Peter Pan: Return to Neverland
Blue Sky's attempts to launch another animated franchise to match their Ice Age blockbusters fell short yet again as the pint-sized, backyard Avatar fantasy adventure Epic underperformed at the box office as Memorial Day with audiences (even amongst the family demo) apparently preferring the comical hijinks of Fast & Furious 6. Amanda Seyfried heads up a star-powered vocal cast (Josh Hutcherson, Aziz Ansari and Queen Beyoncé herself are among the personalities lending their pipes to the proceedings) as a teenage girl who is subjected to the "Honey, I Shrunk the Kids" treatment, and winds up in a nearby forest where two groups of magical creatures are in the midst of a full-on war. Though the title promises an epic adventure, the film itself feels way to small-scale and familiar. Look for Ice Age V: You'll Be Watching These Movies Until the Next Ice Age any day now. In other dubious animated achievements, Disney's 2002 sequel Peter Pan: Return to Never Land follows its more celebrated predecessor onto Blu-ray. Fast-forwarding to World War II, Return finds Wendy's daughter, Jane, making the trip to Never Land courtesy of Captain Hook, which brings Peter to the rescue. The best thing you can say about Return to Never Land? It makes Hook look like a genuine classic (as opposed to a guilty pleasure) by comparison.

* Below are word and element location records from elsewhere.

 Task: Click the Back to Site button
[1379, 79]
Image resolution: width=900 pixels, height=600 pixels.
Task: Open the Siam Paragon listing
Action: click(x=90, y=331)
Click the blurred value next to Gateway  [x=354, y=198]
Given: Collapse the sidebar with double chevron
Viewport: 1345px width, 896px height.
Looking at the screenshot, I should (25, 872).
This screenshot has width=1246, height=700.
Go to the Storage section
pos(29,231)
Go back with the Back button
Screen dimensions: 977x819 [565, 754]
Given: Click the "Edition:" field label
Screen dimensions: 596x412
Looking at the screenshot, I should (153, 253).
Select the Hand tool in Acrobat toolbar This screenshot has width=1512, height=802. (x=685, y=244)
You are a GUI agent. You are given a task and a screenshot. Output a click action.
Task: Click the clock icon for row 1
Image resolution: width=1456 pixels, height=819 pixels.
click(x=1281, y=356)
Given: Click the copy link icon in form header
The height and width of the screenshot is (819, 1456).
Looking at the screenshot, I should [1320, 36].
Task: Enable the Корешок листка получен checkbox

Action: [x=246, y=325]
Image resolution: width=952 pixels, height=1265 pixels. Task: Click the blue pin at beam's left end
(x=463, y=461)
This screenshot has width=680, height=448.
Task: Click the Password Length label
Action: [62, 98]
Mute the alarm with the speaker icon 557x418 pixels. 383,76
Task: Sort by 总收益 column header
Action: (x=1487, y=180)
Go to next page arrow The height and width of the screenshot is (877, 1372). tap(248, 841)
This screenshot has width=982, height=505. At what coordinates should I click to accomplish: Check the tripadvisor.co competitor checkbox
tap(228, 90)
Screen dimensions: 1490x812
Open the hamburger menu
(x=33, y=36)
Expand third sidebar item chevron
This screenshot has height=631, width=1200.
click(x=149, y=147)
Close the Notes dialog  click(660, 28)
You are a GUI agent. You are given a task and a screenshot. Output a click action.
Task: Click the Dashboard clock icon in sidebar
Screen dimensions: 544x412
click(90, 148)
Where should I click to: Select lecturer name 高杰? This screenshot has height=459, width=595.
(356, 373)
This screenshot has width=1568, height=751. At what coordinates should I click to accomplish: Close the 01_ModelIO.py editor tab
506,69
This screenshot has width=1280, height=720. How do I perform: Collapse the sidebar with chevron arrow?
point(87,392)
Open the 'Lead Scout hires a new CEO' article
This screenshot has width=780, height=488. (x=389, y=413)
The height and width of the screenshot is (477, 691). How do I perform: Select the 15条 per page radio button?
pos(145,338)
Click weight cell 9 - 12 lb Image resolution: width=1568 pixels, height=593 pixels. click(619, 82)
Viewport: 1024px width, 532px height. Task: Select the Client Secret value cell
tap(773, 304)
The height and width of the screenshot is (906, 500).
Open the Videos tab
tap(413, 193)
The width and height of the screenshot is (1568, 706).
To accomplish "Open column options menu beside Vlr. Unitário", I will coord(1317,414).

Extras: Epic includes five featurettes, a multi-part making-of documentary and a coloring and storybook builder app for mobile phones. Return to Never Land
Also on DVD:
Wasted in the Tom Cruise-led sci-fi wanna-be blockbuster Oblivion, British actress Andrea Riseborough finds a much better vehicle for her talents with Shadow Dancer, a low-key, but compelling drama set in Troubles-afflicted Ireland. A novelist purposefully moves into a haunted house in pursuit of material in the low-budget chiller An American Ghost Story. Left stranded by a blizzard, a group of intoxicated college students try to maintain their sanity in Drinking Games. Officially endorsed by Walmart, the coming-of-age summer camp flick Standing Up charts the friendship between a misfit boy and girl. It's like Moonrise Kingdom minus all the classical music and clever wit. Fans of Red Widow and True Blood can celebrity their unlikely shared interests with the cop flick Evidence, which stars Radha Mitchell and Stephen Moyer. And finally, Shout! continues its cult horror movie line with the double-bill release of early '80s schlock flicks, X-Ray/Schizoid.